Salah satu saya kira adalah sistem pengawasan untuk menindak orang yang dituduh melakukan politik uang itu cukup sulit di Indonesia. Karena orang tersebut harus terdaftar sebagai anggota secara resmi maupun melakukan ajakan saat menyerahkan bantuan uang atau pun barang, harus melakukan ajakan untuk memilih seorang caleg tertentu. Sedangkan itu hampir tidak pernah terjadi secara eksplisit. Kedua barangkali perubahan sistem pemilu atau elektoral itu sendiri. Memang dari dulu bisa diperkirakan bahwa politik patronase atau politik uang akan lebih marak dalam sistem yang menggunakan sistem suara terbanyak. Karena itu yang dikedepankan dalam sistem tersebut adalah persaingan antarcaleg. Jadi hampir di semua negara yang menggunakan sistem politik patronase hampir bisa dipastikan akan terjadi.
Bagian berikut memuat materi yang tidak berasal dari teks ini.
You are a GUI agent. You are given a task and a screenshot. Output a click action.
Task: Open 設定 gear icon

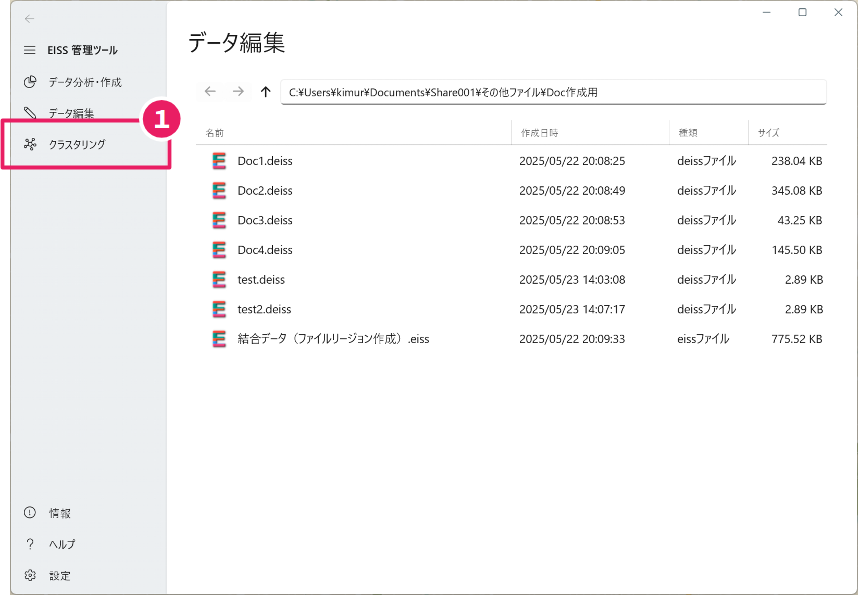(x=30, y=575)
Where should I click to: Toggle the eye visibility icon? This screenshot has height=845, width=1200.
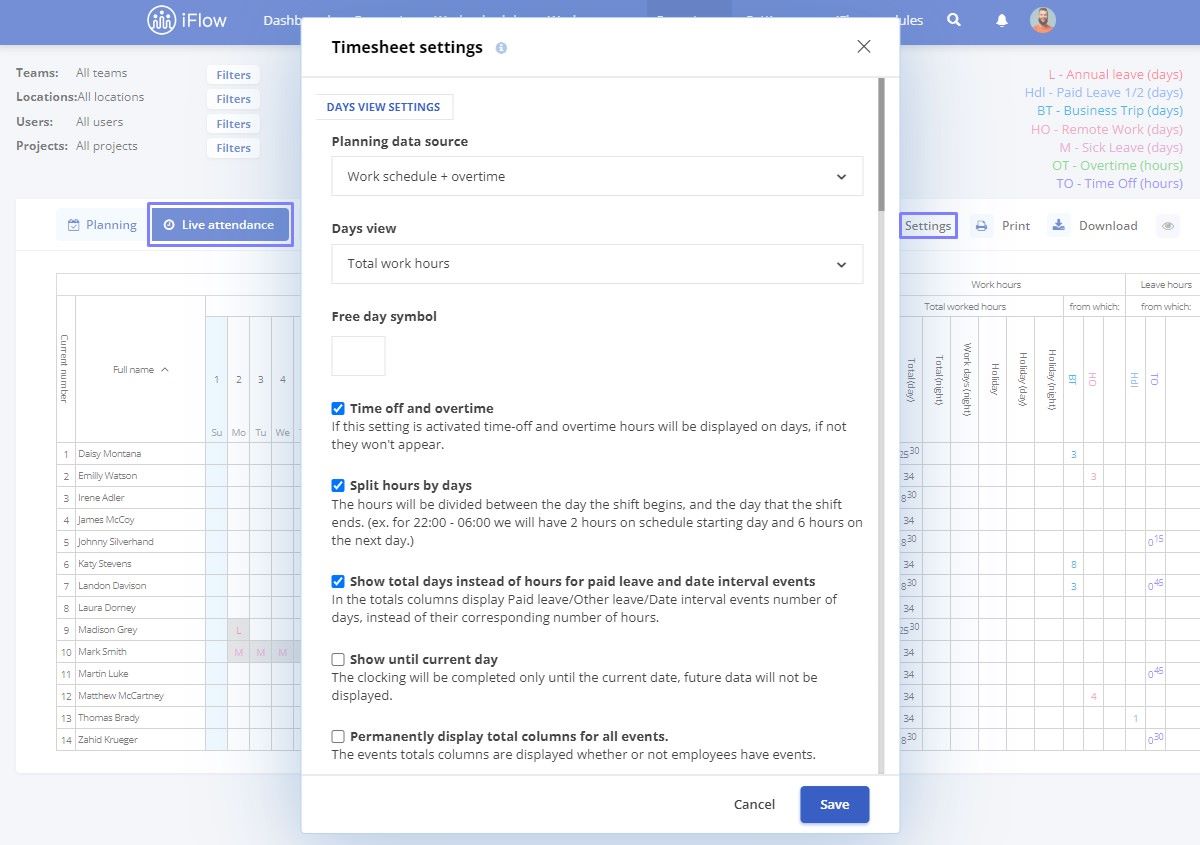(1167, 226)
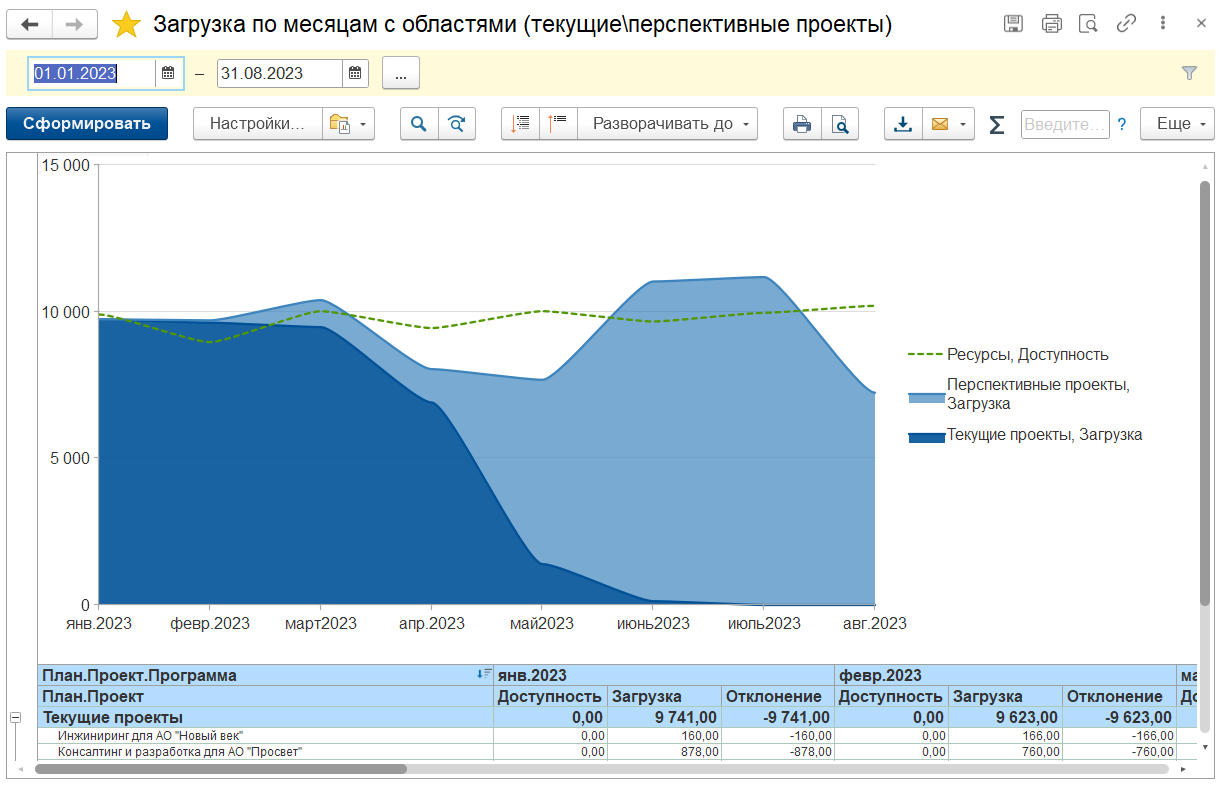The height and width of the screenshot is (786, 1221).
Task: Open calendar for start date field
Action: pos(168,73)
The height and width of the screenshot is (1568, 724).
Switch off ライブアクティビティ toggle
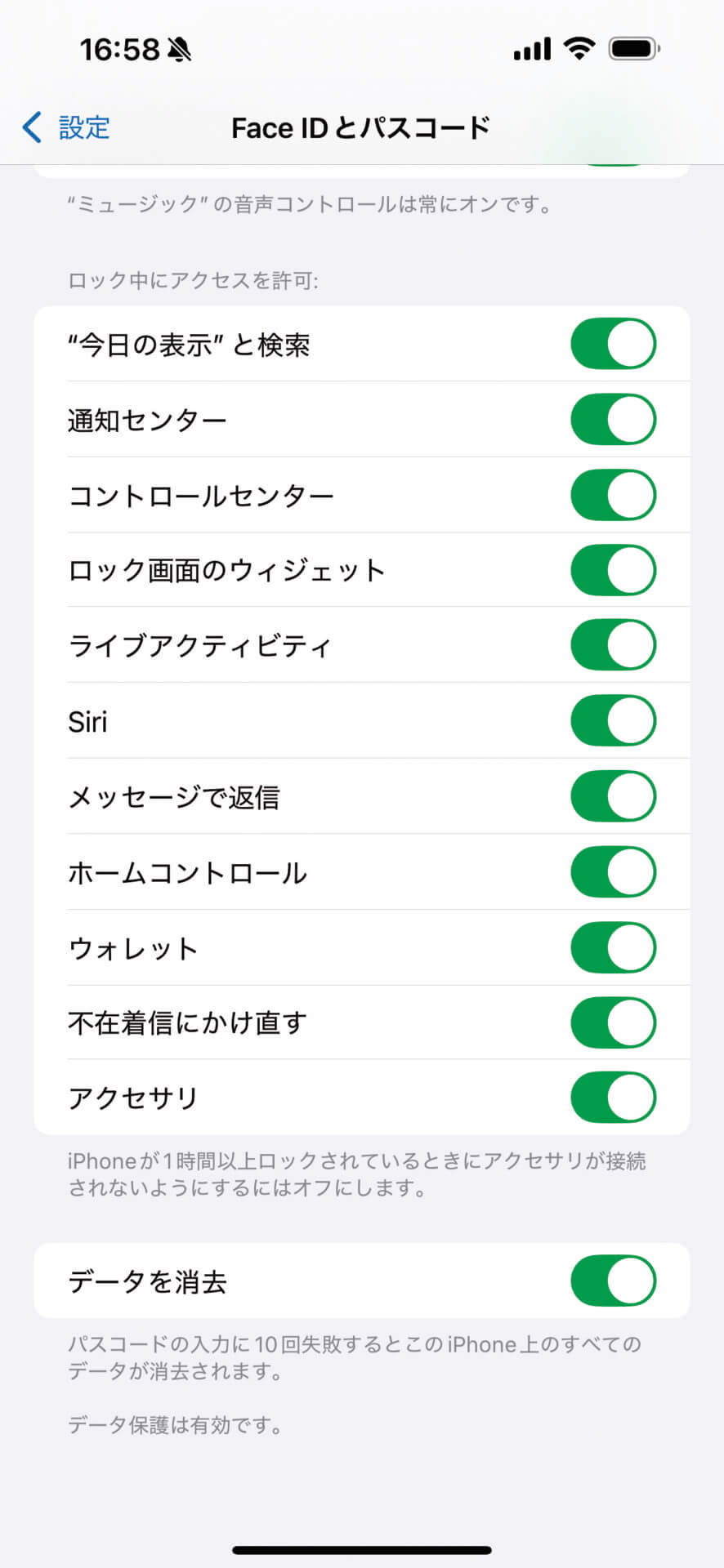click(x=613, y=645)
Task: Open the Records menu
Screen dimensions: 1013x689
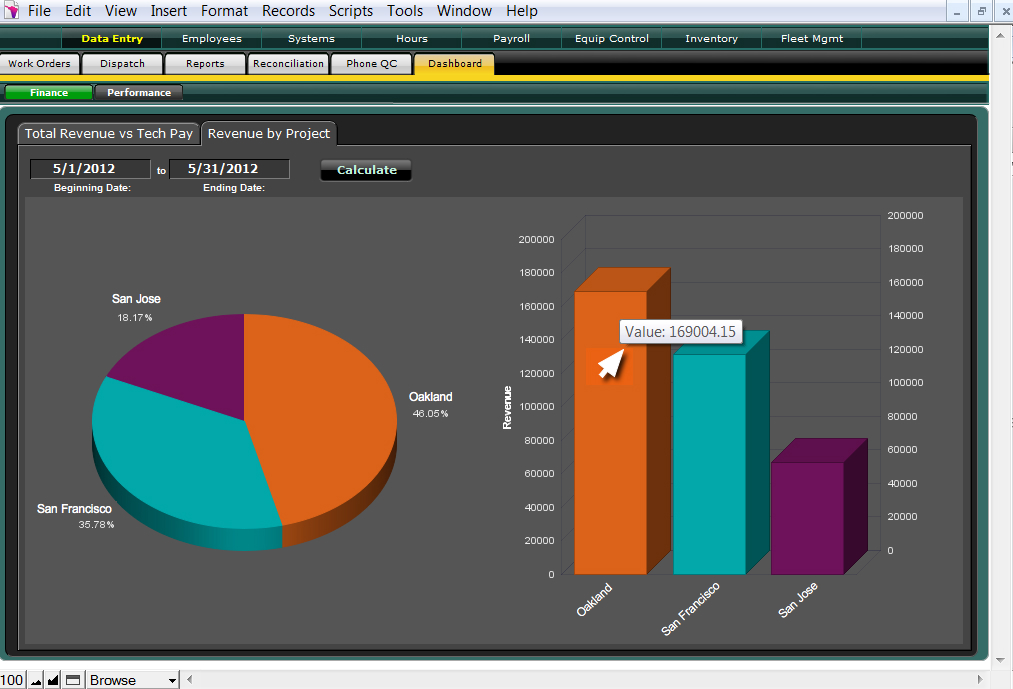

Ada beberapa partai politik yang sampai hari ini sudah jelas siapa calon presidennya. Seberapa menguntungkan dan juga meringankan caleg dalam upaya mendongkrak suaranya di lokasi masing-masing?

Yang kami lihat di lapangan yang paling diuntungkan sebetulnya PDIP dan rata-rata caleg dari mereka mendapatkan suntikan semangat baru setelah Jokowi dicalonkan sebagai presiden. Selain itu Gerindra. Tapi selain Gerindra dan PDIP saya kira hampir tidak ada caleg yang membicarakan calon presiden mereka ketika kami mewawancarai. Mereka semuanya berkonsentrasi penuh pada upaya pemenangan yang mereka lakukan di tingkat akar rumput dan tidak begitu tertarik dengan membicarakan calon presidennya. PDIP dan Gerindra dalam hal ini merupakan pengecualian saya kira.

Golkar juga sama sekali tidak terlalu aware terhadap Aburizal Bakrie, Hanura tidak terlalu “menjual” Wiranto dan Harry Tanoe-nya ya?

Kalau Hanura sebagian. Tapi Golkar ya maaf ya, sepertinya antara 20 caleg yang kami wawancarai tidak ada yang membicarakan Aburizal Bakrie. 

Di lapangan kelihatannya agak risih juga mereka dengan banyak catatan buruk mengenai Aburizal Bakrie?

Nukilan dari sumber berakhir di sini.